Video: YouTube (AutoTrader)
4) Create a Search Alert
I can't stress this one enough. By setting a search alert for incoming used inventory, you can basically have used cars "sent" to your inbox. Search alerts match preset parameters (i.e., BMW 3 Series from the years 2010-2016, with 6 cylinders, in blue), taking the guesswork out of what cars set off an alert. By setting a search alert and waiting a few weeks, you will be surprised to find new deals earlier than others searching for the same vehicle. And as we all know, the early bird gets the worm.
Services like TrueCar allow you to check the value of your used vehicle.
Video: YouTube (TrueCar)
5) Check the Value (assume +8% on the sticker price)

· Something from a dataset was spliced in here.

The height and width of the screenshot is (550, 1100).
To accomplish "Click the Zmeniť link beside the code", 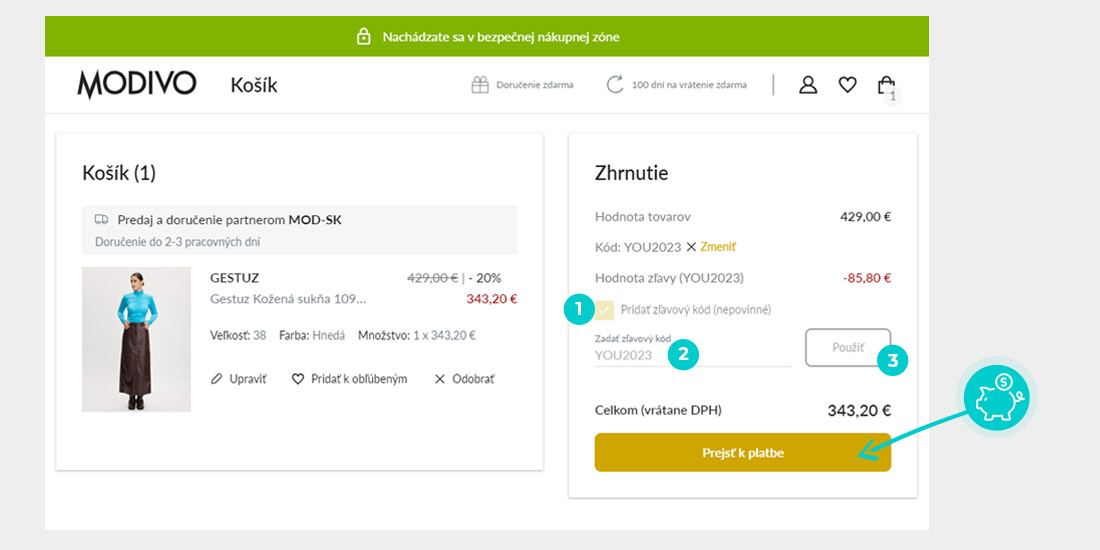I will [x=718, y=247].

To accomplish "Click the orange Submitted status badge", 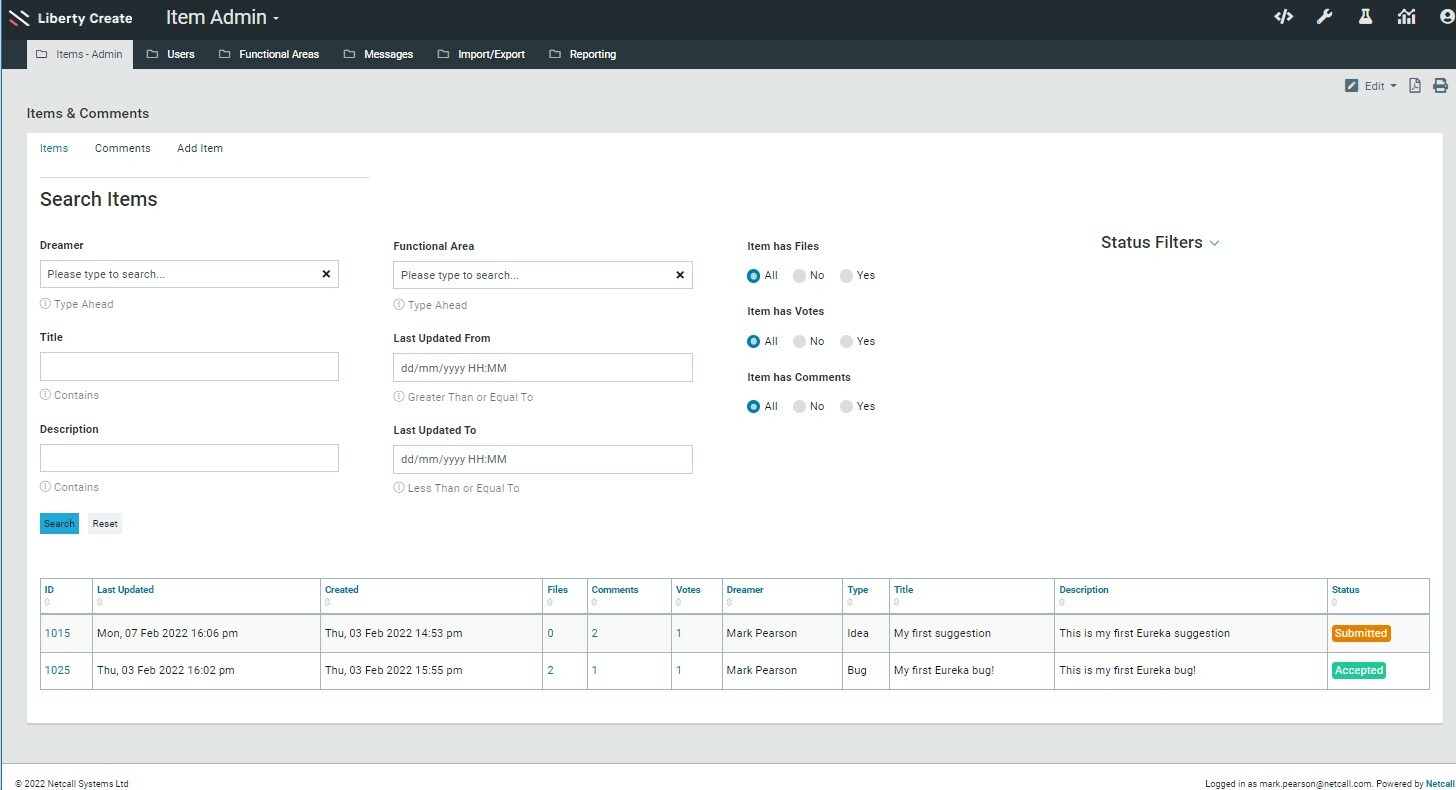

This one is seemingly a no-brainer, but you'd be surprised to know that most people buying a used car do not have a definitive understanding of the vehicle's value. Dealerships will often advertise a low sticker price, only to switch and provide several reasons for why they can't meet you at that price. This is the classic "bait and switch" tactic used by many dealers.
To avoid this, there are several things you can do. First, research the vehicle's value by comparing across several websites such as Kelley Blue Book, TrueCar (which now covers used cars), as well as Edmunds. Also, consider having the car appraised.
Finally, assume a +8% addition on top of the sticker price. This will provide a reasonable cost of the vehicle assuming taxes, fees, and other miscellaneous costs. So, for example a car costing $15,995 can turn out to be $17,274 at the sale. Is that extra amount worth it? This can change the way you look at the vehicle in question.
By combining the 5 tips above, you can ensure that you're in a great position when it comes to purchasing your used vehicle. It most certainly will make you more informed, and knowledge is power. Good luck!